Posts Tagged ‘Kids’

Um, No?


My week in 10 questions (am I really supposed to answer these?):

1. Mommy, you’re not going to throw away this sponge are you? I love this sponge (holding the dirty, kitchen sponge up to her cheek, caressing it). Please pinky-promise me you will not throw away this sponge.

2. What? You’re getting a new driver’s license? But I love your old one. Don’t get a new one, Mommy, please (sob) please, please?

3. Will you Tell Mason (who’s standing at my door) I don’t want to play with him EVER again…because he’s MEAN. Tell him to go away, forever.

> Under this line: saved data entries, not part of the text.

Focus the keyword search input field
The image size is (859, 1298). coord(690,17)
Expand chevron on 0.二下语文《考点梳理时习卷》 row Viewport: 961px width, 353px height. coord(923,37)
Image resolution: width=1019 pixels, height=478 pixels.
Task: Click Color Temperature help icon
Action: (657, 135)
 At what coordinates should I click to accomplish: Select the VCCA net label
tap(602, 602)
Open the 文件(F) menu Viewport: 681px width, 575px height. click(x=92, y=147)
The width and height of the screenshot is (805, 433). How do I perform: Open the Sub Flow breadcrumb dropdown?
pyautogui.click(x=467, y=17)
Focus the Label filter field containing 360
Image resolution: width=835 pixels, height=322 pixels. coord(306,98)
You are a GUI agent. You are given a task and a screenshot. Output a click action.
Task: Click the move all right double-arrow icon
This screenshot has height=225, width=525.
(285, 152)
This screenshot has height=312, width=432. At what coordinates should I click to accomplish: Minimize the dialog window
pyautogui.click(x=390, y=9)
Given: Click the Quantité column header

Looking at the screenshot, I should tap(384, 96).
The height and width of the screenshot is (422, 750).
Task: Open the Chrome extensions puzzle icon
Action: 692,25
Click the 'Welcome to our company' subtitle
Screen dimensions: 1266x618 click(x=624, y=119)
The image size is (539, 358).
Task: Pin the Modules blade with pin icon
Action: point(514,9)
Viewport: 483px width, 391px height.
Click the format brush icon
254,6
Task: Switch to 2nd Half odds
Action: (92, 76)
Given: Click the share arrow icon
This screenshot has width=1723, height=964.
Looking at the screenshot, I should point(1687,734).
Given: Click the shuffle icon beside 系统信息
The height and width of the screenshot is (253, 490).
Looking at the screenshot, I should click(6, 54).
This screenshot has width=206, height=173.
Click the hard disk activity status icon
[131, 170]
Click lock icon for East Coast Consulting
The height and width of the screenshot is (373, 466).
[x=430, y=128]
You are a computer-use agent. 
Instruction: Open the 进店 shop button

4. Can I have five dollars to go get ice cream with Mason? I don’t want to use my allowance because I’m saving up to buy a cat.

5. Would you talk to Caroline? She wants her (stuffed) dog to marry Greta’s dog and her dog needs to marry Mia’s dog because Mia is her best friend and Greta is my friend and her dog married Greta’s dog last time and now Greta’s dog wants to be married to my dog and now Mia’s crying and Caroline’s MEAN.

6. Could you call Hallie’s mom to see if she can come over and play? I know they got home from vacation last night and I’ve already called them six times this morning and no one is answering. Maybe if you call this time, they’ll answer.

7. Can you take me to the store to buy material, stuffing and yarn? I’m going to sew a baby doll and a dress for Emma’s baby sister. And Mommy, can you teach me how to sew?

8. Mommy, I don’t feel like I’m going to vomit anymore, can I have just one more?

9. Tell Elizabeth to stop reading and turn off her light so I can go to sleep. She’s keeping me up. And, Mommy, can you leave the hall light on? I’m afraid of the dark.

10. Mommy, why can’t we? When’s Daddy coming home?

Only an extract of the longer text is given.